MADIUN, beritalima.com- Seribu lebih seniman Reyog di Kabupaten Ponorogo, Jawa Timur, melakukan aksi unjuk rasa di depan gedung DPRD setempat, Rabu 29 Maret 2017.

Aksi mereka, memprotes hadirnya pertunjukan Reyog keliling yang menampilkan seni reyog yang dinilai menyimpang untuk kepentingan komersil atau untuk ngamen door to door. Mereka juga berharap DPRD Ponorogo mempertegas keberadaan reyog sebagai seni asli Ponorogo dengan menerbitkan Perda.

Apalagi, pemerintah sedang memperjuangkan agar kesenian Reyog diakui badan dunia Unesco sebagai warisan budaya asli Indonesia.

Dalam aksinya, mereka menari, memainkan dhadhak merak dan berakrobat. Selain itu, mereka juga melakukan orasi. Sejumlah tulisan di atas kertas juga dibentangkan. Intinya mereka keberatan dengan pertunjukan keliling grup reyog Singo Bolang asal Madiun di Ponorogo.

Ketua Paguyuban Pandemen Reyog, Trililantoko, mengatakan, hal utama yang membuat para pegiat Reyog meradang adalah tampilan reyog oleh grup Singobolang dalam pertunjukannya beberapa hari terakhir di sejumlah titik di Ponorogo.

“Dalam pertunjukan, mereka ini mengkolaborasikan dengan debus.
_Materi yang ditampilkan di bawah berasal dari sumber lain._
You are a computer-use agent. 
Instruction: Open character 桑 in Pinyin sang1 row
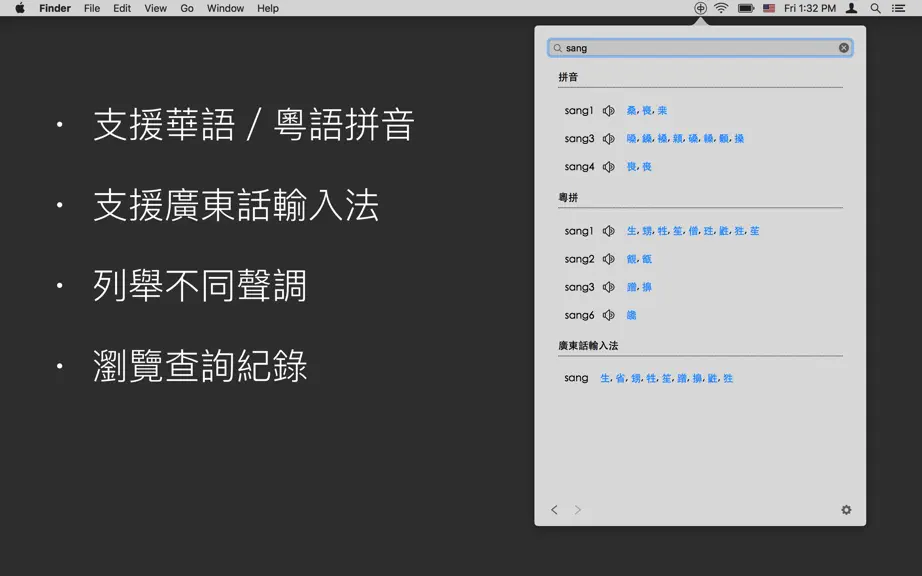pos(632,110)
Sehingga seolah-olah reyog adalah seni yang menggunakan ilmu hitam. Ini sangat merugikan kami. Orang Ponorogo yang sedang berupaya meyakinkan dunia bahwa reyog adalah seni yang penampilannya bisa dilatihkan, seni yang bisa dipelajari dan ilmiah meski ada aksi dan akrobat seperti sebuah kanuragan ,” kata Trililantoko, usai beraudiensi dengan sejumlah anggota DRPD Ponoorogo.

Selain terkesan dicampur ilmu hitam, keberatan berikutnya adalah munculnya penari jathil yang mengenakan busana kurang sopan. Di antaranya adalah kostum yang minim sampai memperlihatkan pusar penari perempuan.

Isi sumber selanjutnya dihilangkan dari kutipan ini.